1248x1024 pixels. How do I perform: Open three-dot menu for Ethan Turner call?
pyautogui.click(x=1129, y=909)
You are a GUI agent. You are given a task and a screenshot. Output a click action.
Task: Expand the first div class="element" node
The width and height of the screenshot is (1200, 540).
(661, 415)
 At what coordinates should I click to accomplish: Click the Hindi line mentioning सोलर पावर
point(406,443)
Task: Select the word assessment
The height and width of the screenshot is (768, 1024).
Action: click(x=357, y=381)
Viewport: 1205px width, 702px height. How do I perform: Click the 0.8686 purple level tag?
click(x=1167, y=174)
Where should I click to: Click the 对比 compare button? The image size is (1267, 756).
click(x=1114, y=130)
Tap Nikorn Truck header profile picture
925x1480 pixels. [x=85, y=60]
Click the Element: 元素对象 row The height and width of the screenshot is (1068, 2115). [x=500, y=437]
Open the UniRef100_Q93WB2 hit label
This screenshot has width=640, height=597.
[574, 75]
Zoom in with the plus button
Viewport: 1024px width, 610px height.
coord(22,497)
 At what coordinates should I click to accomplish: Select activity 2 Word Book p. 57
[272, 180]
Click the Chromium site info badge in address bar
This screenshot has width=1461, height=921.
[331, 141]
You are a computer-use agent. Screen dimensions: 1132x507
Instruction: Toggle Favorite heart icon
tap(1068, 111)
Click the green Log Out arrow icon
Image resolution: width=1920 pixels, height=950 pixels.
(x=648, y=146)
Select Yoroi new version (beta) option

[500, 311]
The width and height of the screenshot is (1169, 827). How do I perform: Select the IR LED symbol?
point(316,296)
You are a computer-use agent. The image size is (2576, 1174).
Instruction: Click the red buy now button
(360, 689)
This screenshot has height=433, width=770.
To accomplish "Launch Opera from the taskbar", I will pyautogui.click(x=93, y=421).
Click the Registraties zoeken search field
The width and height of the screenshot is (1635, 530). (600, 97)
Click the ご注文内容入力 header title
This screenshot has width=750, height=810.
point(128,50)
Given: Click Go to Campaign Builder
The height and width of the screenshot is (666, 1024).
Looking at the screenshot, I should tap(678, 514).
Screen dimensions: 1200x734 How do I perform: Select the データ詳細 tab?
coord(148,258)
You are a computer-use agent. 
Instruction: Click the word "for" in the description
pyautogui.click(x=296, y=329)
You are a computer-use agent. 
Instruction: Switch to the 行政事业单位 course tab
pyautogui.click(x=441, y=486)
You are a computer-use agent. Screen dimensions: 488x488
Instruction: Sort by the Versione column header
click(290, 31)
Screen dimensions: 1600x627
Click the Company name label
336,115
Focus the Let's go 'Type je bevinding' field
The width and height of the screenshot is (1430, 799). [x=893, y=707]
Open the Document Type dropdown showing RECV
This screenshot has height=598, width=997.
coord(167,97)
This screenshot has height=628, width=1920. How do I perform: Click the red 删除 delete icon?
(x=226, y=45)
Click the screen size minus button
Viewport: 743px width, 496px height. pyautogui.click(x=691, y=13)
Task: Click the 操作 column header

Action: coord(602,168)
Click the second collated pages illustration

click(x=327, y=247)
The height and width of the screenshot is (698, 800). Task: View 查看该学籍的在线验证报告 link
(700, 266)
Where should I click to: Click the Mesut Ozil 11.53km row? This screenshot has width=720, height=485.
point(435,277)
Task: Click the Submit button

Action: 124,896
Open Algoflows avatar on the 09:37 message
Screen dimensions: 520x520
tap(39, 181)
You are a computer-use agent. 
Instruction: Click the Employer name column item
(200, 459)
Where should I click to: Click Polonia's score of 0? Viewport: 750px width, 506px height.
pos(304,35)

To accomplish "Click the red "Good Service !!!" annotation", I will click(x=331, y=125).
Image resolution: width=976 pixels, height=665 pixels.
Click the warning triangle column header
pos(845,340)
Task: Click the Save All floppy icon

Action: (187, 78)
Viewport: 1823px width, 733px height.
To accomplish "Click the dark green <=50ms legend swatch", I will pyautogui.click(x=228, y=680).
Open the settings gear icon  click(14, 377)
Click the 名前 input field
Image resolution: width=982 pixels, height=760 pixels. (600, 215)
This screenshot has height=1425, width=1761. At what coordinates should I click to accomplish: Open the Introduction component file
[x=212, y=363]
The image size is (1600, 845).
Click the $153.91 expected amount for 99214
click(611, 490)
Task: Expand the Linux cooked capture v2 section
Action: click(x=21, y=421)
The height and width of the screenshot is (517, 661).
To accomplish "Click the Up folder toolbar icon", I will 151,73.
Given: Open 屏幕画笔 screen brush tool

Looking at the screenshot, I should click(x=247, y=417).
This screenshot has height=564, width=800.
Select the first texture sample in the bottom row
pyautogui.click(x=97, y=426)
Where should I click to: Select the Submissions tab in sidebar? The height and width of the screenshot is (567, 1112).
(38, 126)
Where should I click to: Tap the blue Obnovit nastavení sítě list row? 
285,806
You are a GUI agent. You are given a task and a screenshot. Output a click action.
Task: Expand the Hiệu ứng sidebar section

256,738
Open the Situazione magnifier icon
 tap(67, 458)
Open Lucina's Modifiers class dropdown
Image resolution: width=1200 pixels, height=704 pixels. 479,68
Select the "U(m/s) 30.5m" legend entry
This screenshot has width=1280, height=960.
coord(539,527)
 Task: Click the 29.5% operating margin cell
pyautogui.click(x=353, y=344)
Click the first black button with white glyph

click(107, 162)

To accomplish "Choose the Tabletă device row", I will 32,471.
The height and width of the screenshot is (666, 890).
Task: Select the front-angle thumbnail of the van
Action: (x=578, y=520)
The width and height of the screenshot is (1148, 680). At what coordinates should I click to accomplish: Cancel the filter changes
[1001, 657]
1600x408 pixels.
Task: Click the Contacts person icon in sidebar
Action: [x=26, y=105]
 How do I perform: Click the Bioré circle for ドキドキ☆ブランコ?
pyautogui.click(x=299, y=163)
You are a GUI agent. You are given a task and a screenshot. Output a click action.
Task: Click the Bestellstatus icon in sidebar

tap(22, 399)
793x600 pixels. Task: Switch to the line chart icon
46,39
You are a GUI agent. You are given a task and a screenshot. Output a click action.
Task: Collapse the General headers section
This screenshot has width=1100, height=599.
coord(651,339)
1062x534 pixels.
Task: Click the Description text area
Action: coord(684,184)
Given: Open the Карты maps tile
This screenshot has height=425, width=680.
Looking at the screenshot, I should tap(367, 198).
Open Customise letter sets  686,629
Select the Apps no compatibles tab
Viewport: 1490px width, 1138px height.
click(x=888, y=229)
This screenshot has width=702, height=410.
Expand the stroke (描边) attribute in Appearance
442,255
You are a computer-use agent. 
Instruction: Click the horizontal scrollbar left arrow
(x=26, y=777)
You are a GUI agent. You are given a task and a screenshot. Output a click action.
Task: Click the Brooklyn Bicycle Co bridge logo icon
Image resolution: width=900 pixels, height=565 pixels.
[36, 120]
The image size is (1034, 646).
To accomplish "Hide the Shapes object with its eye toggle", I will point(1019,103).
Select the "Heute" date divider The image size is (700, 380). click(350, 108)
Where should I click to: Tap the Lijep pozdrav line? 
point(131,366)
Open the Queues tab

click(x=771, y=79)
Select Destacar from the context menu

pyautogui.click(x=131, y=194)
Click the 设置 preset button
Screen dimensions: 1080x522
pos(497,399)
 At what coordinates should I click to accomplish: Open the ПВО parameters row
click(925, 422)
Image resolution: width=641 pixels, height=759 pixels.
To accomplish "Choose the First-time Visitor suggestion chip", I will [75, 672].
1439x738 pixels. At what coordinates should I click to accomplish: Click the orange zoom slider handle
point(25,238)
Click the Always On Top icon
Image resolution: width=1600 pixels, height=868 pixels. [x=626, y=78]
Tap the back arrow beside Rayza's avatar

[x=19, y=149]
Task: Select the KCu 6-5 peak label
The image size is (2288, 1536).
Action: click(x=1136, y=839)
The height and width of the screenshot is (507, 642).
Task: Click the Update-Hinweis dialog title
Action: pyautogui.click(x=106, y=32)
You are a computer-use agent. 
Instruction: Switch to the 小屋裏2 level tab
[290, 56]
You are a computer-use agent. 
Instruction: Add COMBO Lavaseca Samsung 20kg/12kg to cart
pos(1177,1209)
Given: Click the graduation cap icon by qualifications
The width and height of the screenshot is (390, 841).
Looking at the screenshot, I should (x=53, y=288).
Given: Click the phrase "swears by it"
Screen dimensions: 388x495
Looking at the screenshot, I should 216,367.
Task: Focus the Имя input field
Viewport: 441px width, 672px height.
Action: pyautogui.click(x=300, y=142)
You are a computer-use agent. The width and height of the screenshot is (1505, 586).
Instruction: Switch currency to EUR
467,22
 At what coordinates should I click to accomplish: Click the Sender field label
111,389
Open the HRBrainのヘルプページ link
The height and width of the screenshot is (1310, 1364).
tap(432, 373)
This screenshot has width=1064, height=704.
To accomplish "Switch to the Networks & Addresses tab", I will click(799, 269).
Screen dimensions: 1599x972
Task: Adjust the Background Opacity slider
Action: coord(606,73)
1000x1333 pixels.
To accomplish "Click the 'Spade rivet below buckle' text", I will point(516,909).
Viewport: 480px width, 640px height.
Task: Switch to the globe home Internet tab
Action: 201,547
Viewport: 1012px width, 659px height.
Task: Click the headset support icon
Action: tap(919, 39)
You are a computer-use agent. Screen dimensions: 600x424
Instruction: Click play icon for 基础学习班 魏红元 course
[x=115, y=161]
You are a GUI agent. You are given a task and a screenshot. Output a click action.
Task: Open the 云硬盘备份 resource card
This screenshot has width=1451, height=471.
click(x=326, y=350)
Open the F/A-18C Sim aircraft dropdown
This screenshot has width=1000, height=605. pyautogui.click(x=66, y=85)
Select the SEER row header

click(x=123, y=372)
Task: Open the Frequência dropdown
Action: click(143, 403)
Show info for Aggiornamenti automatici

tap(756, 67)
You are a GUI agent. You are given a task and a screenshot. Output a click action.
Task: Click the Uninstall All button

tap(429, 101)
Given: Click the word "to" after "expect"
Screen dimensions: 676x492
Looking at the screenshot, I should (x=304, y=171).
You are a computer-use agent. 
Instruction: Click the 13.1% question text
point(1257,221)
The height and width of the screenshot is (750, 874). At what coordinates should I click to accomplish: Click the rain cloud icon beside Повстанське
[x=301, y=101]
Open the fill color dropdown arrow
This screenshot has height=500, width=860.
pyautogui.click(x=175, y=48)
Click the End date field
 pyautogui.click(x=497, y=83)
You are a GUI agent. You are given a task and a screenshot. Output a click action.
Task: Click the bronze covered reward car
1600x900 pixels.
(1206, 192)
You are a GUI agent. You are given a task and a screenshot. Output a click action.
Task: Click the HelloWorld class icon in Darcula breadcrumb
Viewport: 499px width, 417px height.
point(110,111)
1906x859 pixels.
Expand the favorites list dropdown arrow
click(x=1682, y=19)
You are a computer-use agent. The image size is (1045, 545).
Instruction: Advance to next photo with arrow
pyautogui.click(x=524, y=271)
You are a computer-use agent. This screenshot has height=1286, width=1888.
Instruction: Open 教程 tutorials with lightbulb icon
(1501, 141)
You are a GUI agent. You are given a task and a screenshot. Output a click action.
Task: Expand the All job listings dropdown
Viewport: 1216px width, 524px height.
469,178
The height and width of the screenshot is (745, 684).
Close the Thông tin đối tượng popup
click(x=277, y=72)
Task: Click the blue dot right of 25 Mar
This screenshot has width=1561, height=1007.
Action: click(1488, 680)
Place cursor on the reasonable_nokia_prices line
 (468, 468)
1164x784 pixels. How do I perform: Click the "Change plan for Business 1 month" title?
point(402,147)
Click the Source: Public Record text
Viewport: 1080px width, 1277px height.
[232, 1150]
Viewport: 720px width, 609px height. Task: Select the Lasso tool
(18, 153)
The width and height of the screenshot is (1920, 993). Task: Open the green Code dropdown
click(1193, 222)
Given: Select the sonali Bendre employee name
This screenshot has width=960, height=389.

# What to produce:
Above are the records; print exactly the lines from the line with "Tap Nikorn Truck header profile picture" to the line with "You are a computer-use agent. Screen dimensions: 1132x507", including both, and nothing else.

# Response for this exercise:
Tap Nikorn Truck header profile picture
925x1480 pixels. [x=85, y=60]
Click the Element: 元素对象 row The height and width of the screenshot is (1068, 2115). [x=500, y=437]
Open the UniRef100_Q93WB2 hit label
This screenshot has width=640, height=597.
[574, 75]
Zoom in with the plus button
Viewport: 1024px width, 610px height.
coord(22,497)
 At what coordinates should I click to accomplish: Select activity 2 Word Book p. 57
[272, 180]
Click the Chromium site info badge in address bar
This screenshot has width=1461, height=921.
[331, 141]
You are a computer-use agent. Screen dimensions: 1132x507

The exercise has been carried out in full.